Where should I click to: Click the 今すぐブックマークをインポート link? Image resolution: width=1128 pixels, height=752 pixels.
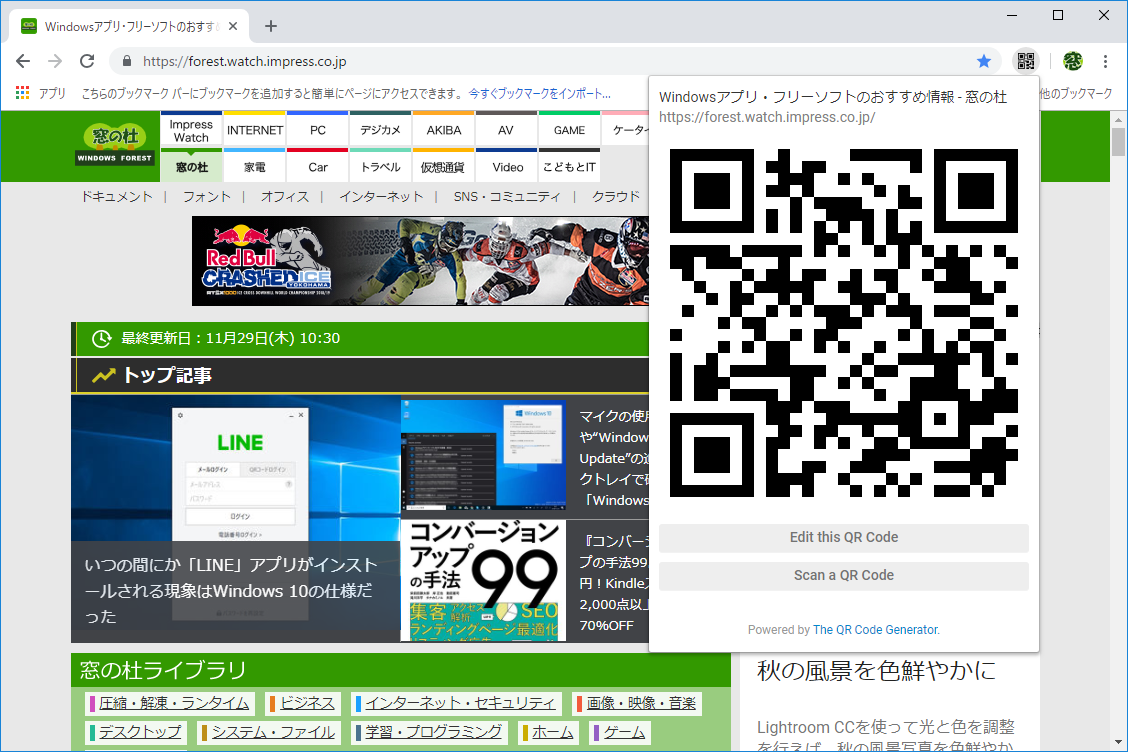(x=540, y=92)
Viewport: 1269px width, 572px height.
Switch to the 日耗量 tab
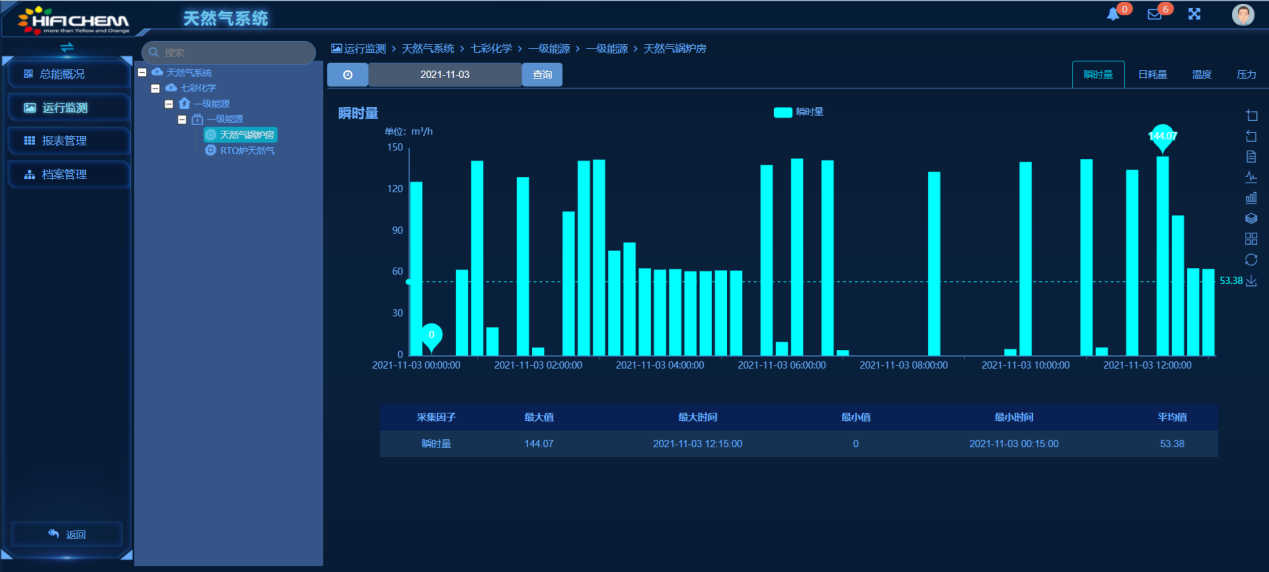[1152, 75]
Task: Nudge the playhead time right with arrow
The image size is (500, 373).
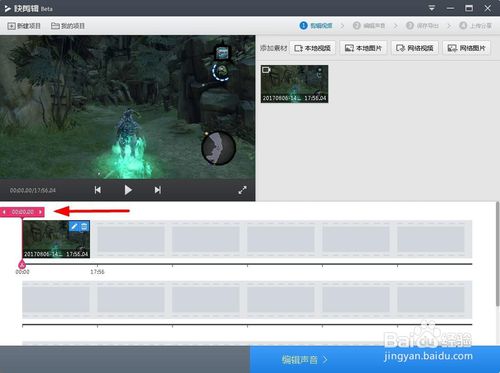Action: click(x=40, y=212)
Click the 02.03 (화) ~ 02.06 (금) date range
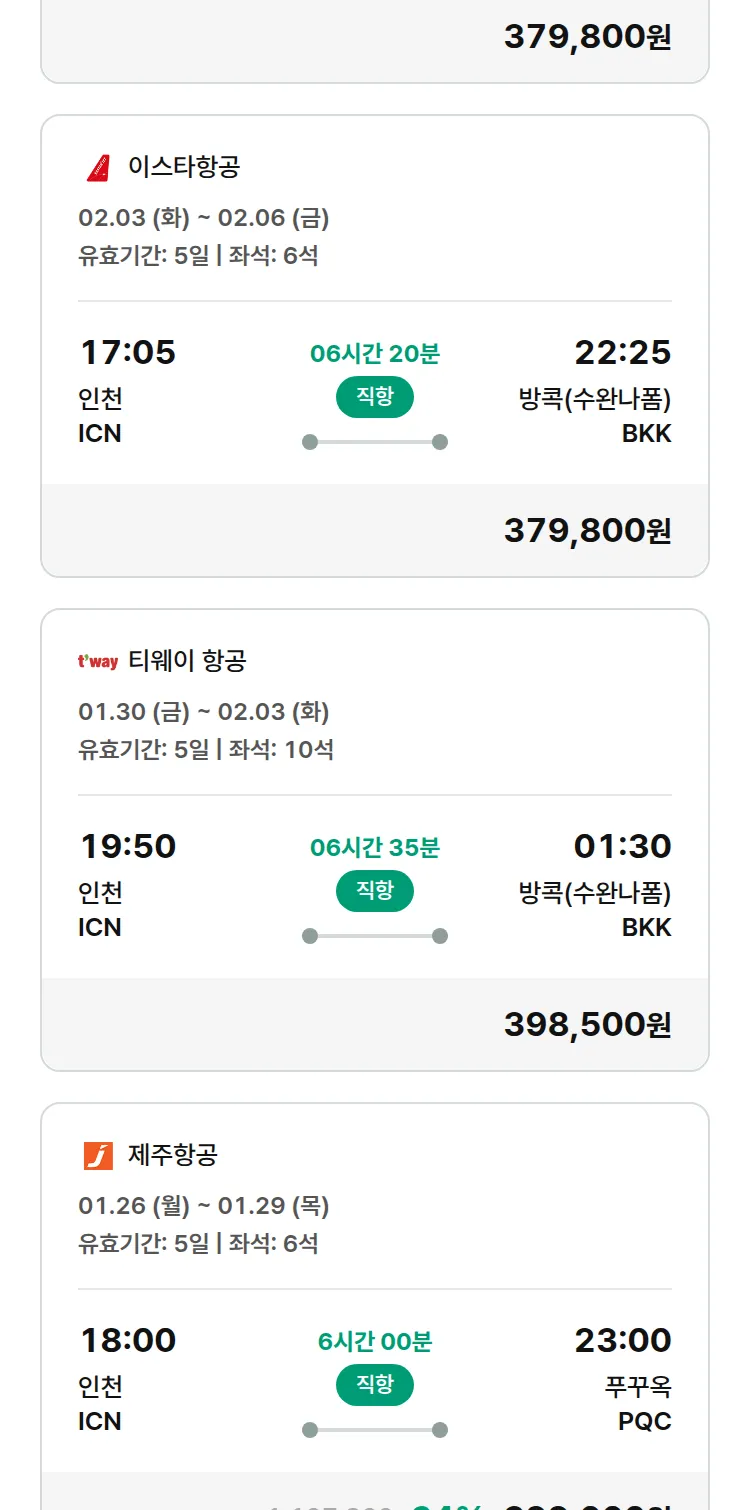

= = = = = = =

» Activity:
Take the line containing "Task: Nudge the" and all lines after it to the end of the data above, and reproduce them exactly, leaving out pictures. Nothing else belongs in the copy.

» Solution to this problem:
Task: Nudge the playhead time right with arrow
The image size is (500, 373).
Action: click(x=40, y=212)
Click the 02.03 (화) ~ 02.06 (금) date range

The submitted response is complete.